Larry Lowell Russell is a Republican member of the Tennessee House of Representatives for the 21st district, encompassing parts of Loudon County and Monroe County.

==Biography==
Lowell Russell was born on August 25, 1975, in Maryville, Tennessee. Lowell is the son of Larry Rex Russell and Shirley Geneva Shaw. He has one brother, Cory Alan Russell. Lowell attended Roane State Community College where he obtained his criminal justice degree. Lowell also attended the Tennessee Bureau of Investigation Academy, the Tennessee Highway Patrol Academy and basic police academy at Cleveland State Community College. He currently lives in the Corntassel Community located in Vonore, Tennessee.

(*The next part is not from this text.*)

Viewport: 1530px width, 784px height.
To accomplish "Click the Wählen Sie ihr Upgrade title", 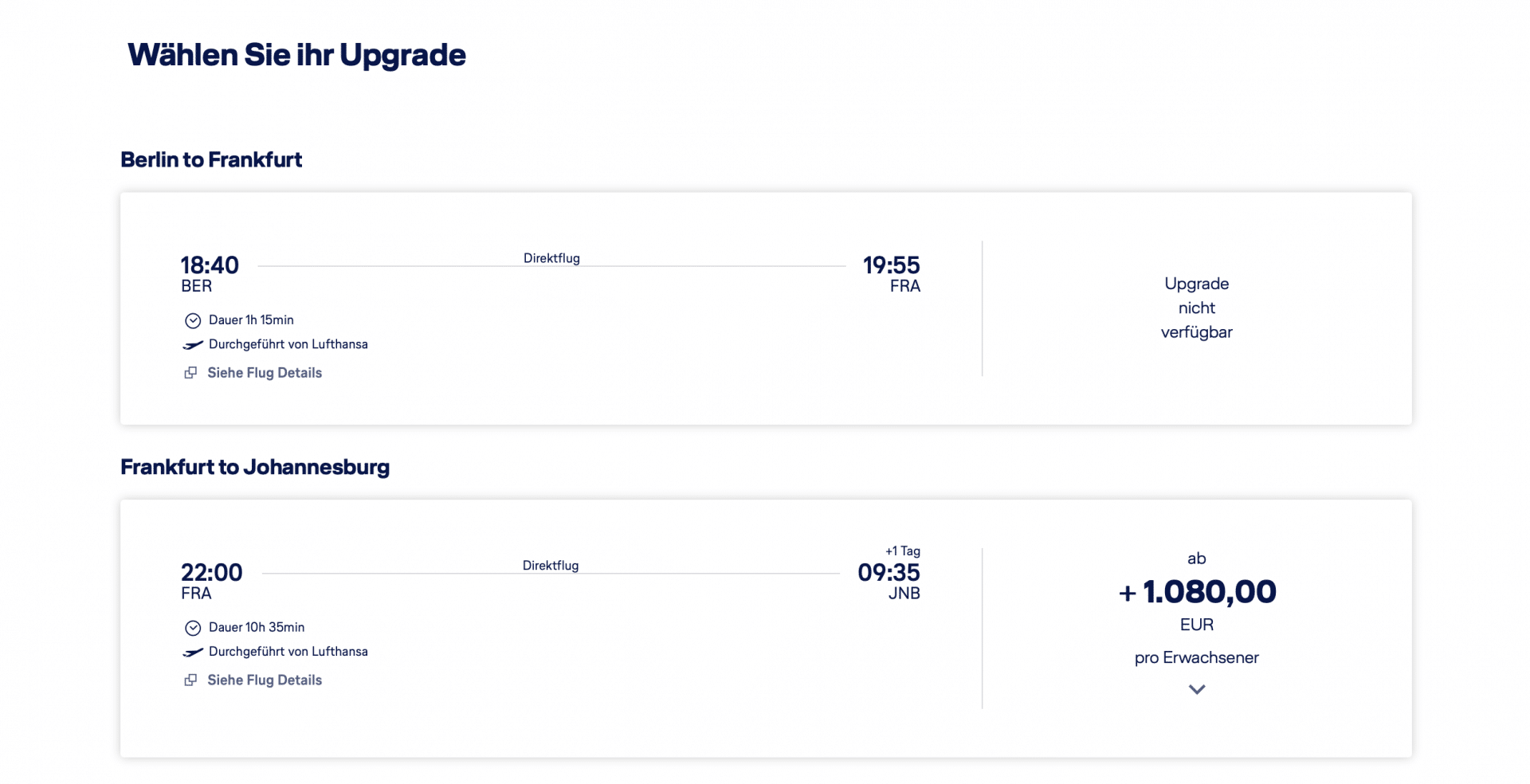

In 2012, while working as a trooper for the Tennessee Highway Patrol, Russell was nearly killed when his cruiser was struck by a truck while stopped on the shoulder of the interstate.

In 2023, Russell supported a resolution to expel two of three Democratic lawmakers from the legislature for violating decorum rules. The expulsion was widely characterized as unprecedented.

Additionally, Russell wrote, sponsored through the committee process, and ultimately passed the following bills into law:

HB0289 As enacted, requires a sentence of death to be carried out within 30 business days of the conclusion of any appeals or post-conviction relief, if the jury unanimously determines that certain circumstances are met. - Amending TCA Title 39 and Title 40.

HB2590 As enacted, makes bullying and cyber-bullying offenses subject to the same penalties as harassment; requires an officer to make a report of bullying and notify a parent or guardian when victim is a minor. - Amending TCA Title 37; Title 38; Title 39 and Title 49.